_Assignment_:
An exact transcription is needed, beginning at the line with "Given: Toggle Premium" and ending at the last line of the listing, with pictures left out and nothing else added.

_Records for processing_:
[Start of section]

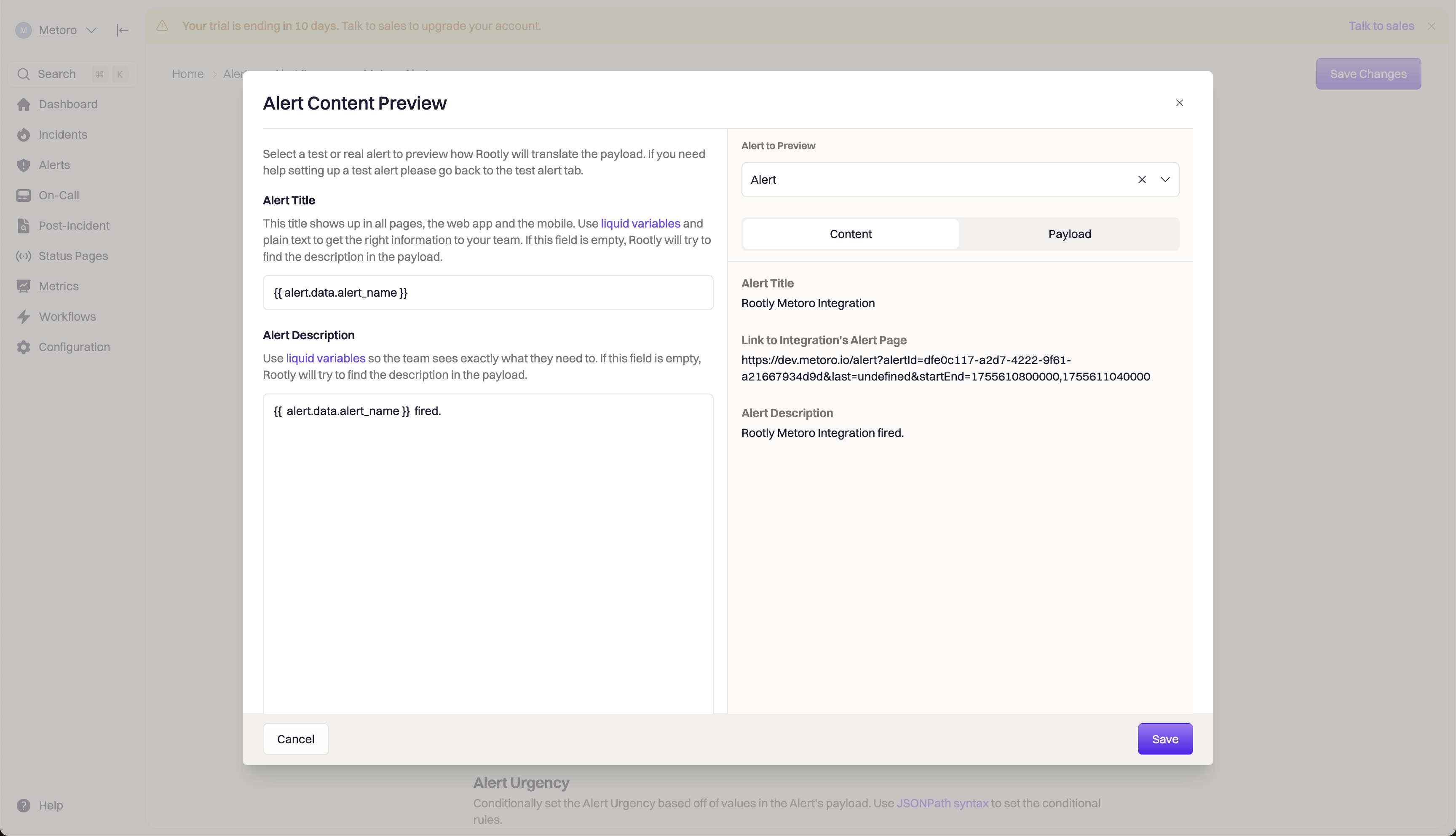
Task: Click into the Alert Title input field
Action: pyautogui.click(x=488, y=293)
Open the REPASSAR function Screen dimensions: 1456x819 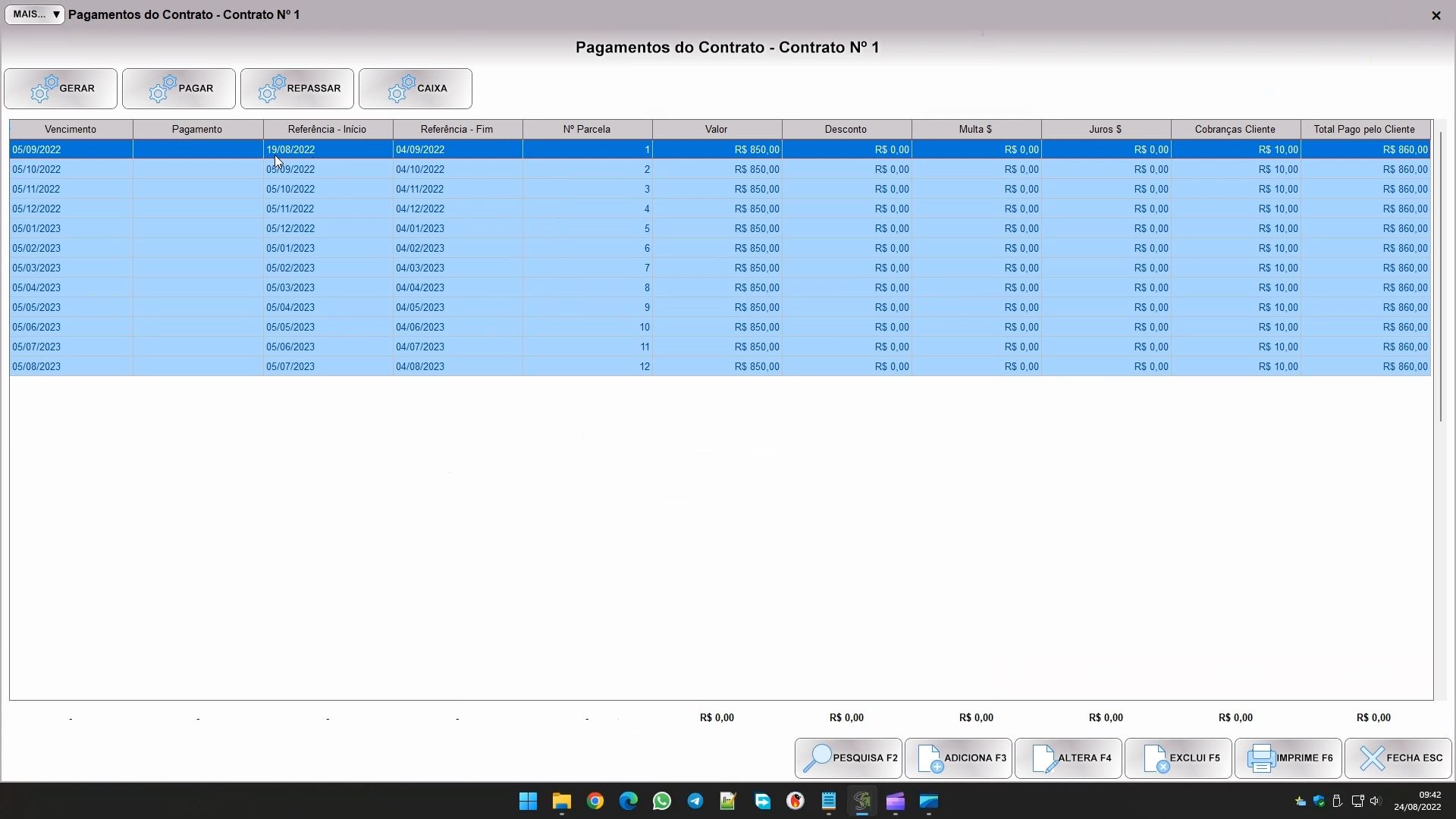[297, 89]
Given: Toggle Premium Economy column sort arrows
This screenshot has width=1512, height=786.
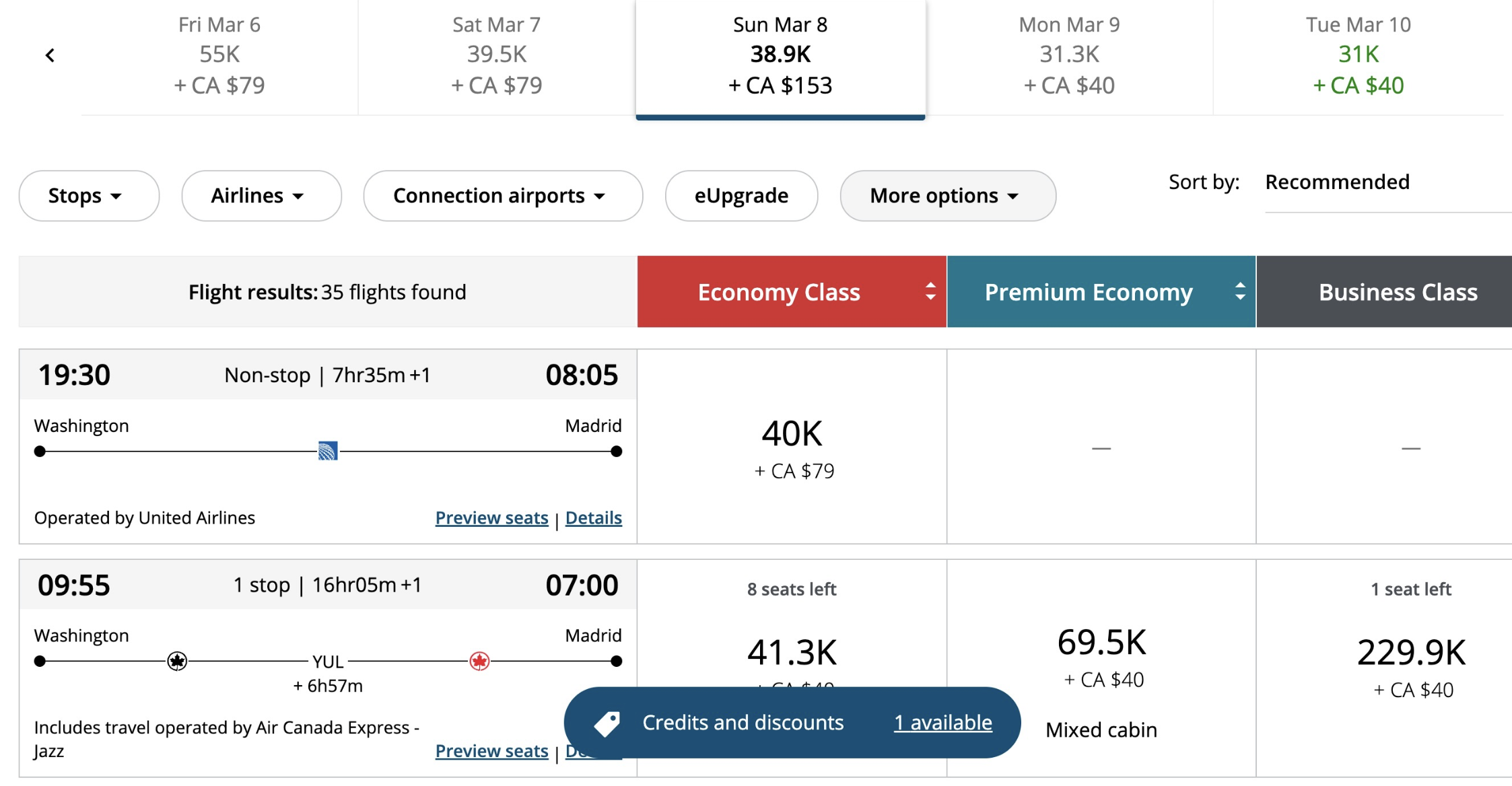Looking at the screenshot, I should click(1240, 291).
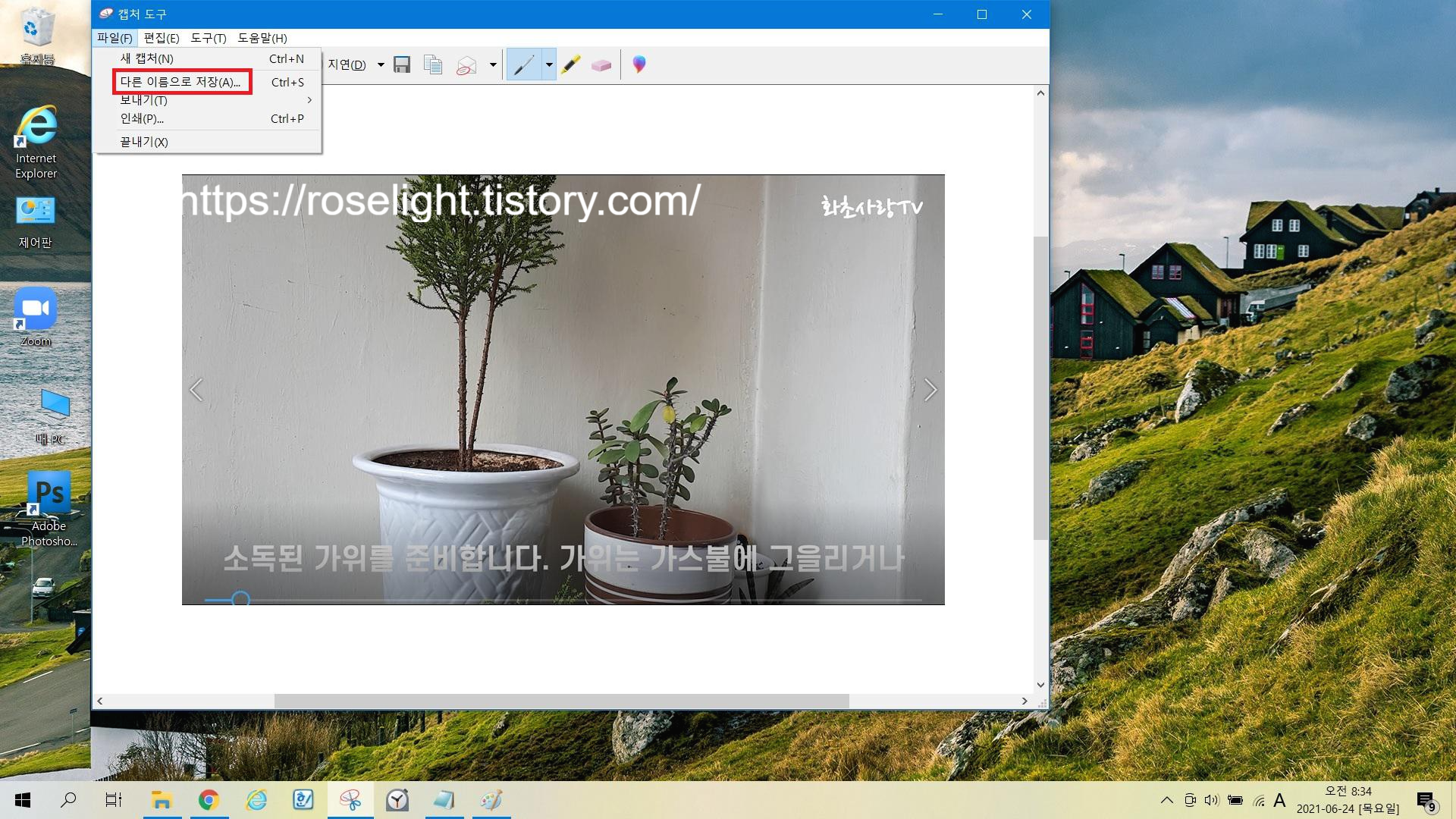Select the yellow Highlighter tool
This screenshot has height=819, width=1456.
[x=571, y=64]
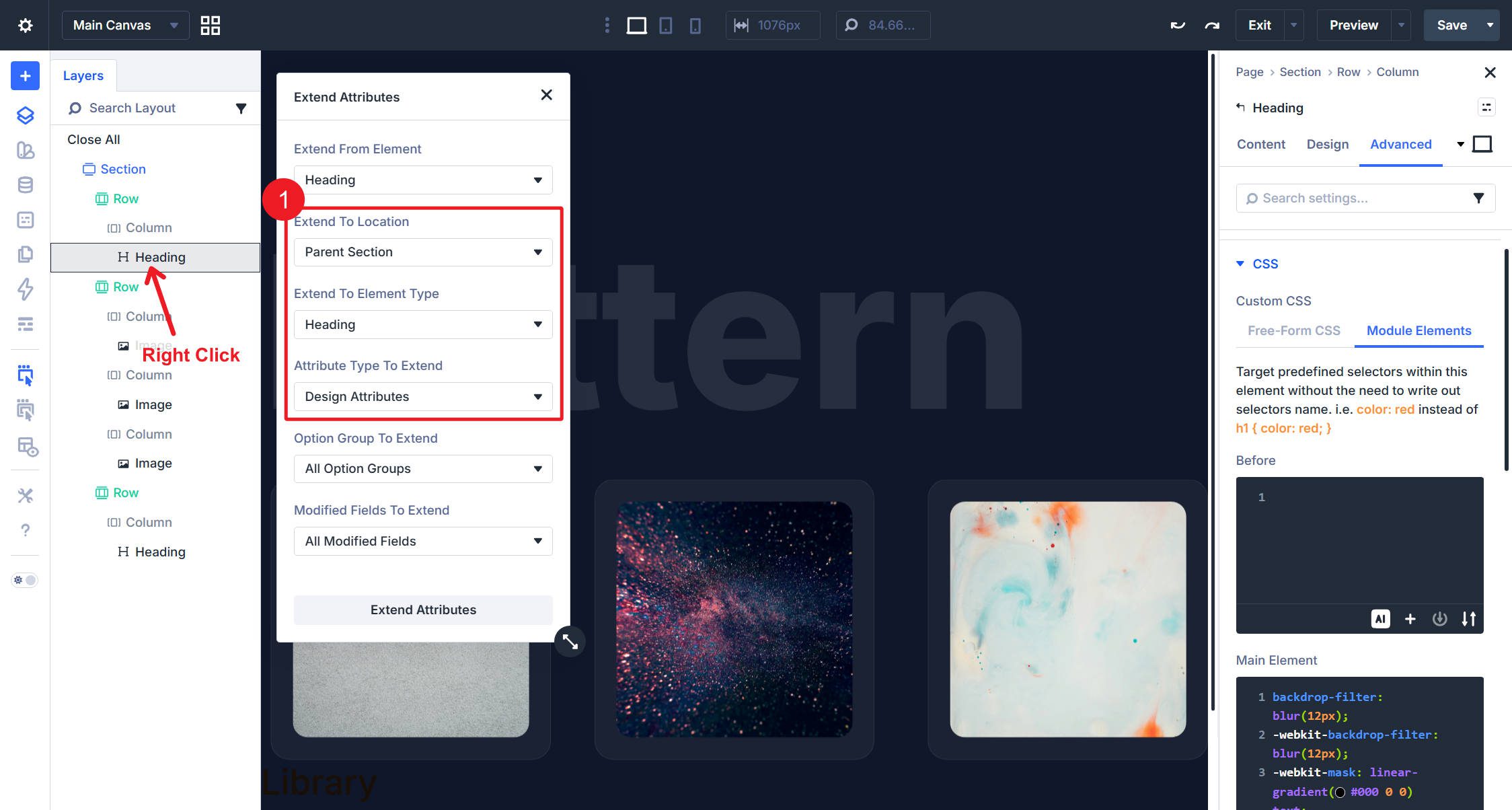Switch to tablet viewport preview icon

[x=666, y=25]
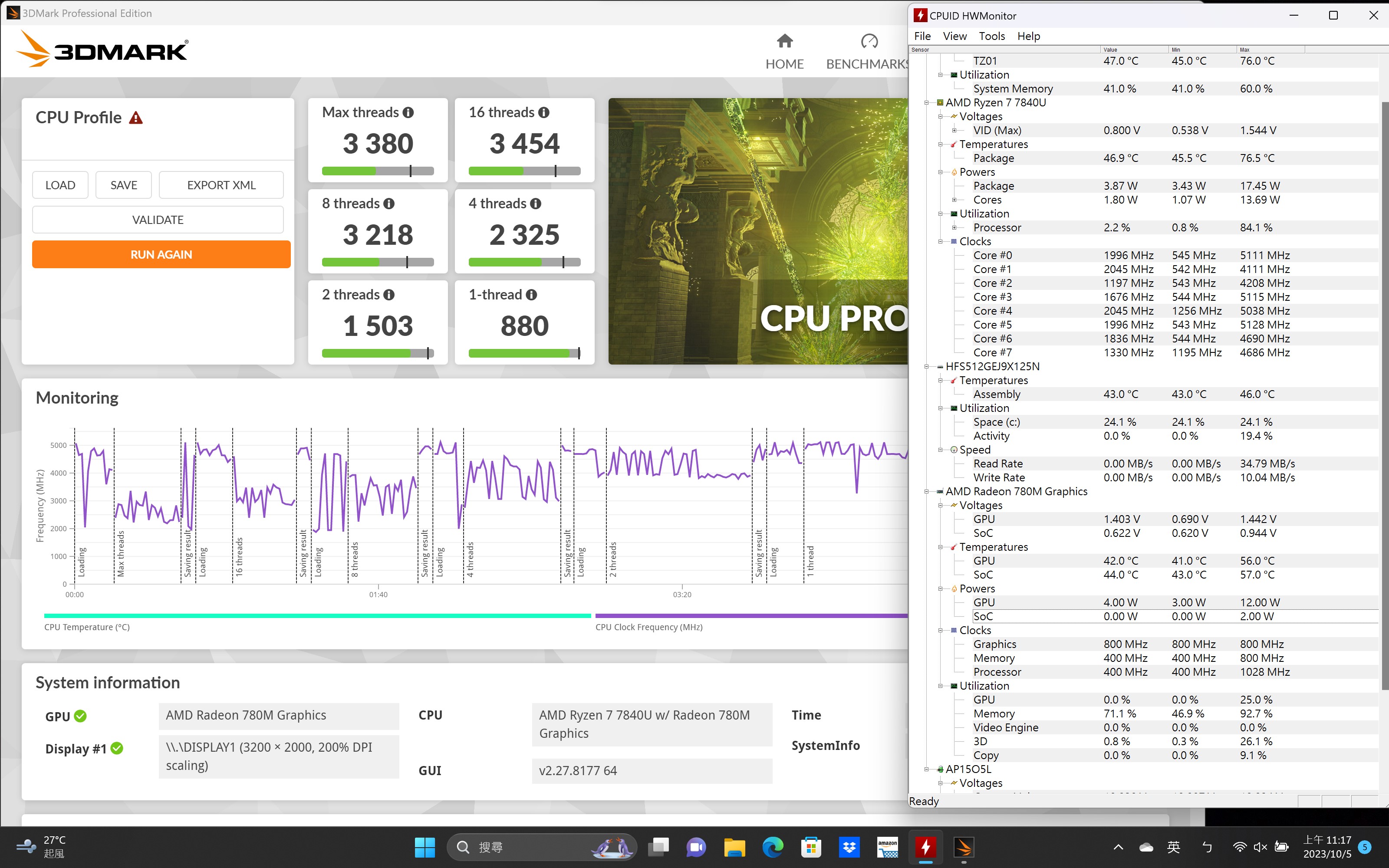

[End of section]

_Exercise response_:
Given: Toggle Premium Economy column sort arrows
This screenshot has width=1512, height=786.
Looking at the screenshot, I should click(1240, 291).
Select the yellow Highlighter tool
This screenshot has height=819, width=1456.
[x=571, y=64]
Switch to tablet viewport preview icon

[x=666, y=25]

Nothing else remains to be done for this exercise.